Task objective: Copy the entries word for word. Keep the pictures out.

Data for this task:
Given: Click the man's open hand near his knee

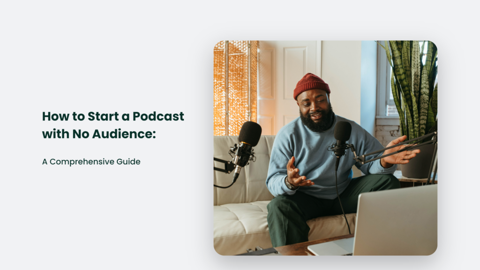Looking at the screenshot, I should pos(296,175).
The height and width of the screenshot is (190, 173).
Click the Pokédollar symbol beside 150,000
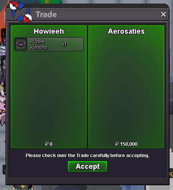click(x=117, y=144)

Exercise response:
Given: Click the man's open hand near his knee

Looking at the screenshot, I should pos(296,175).
The height and width of the screenshot is (190, 173).
Click the Pokédollar symbol beside 150,000
click(x=117, y=144)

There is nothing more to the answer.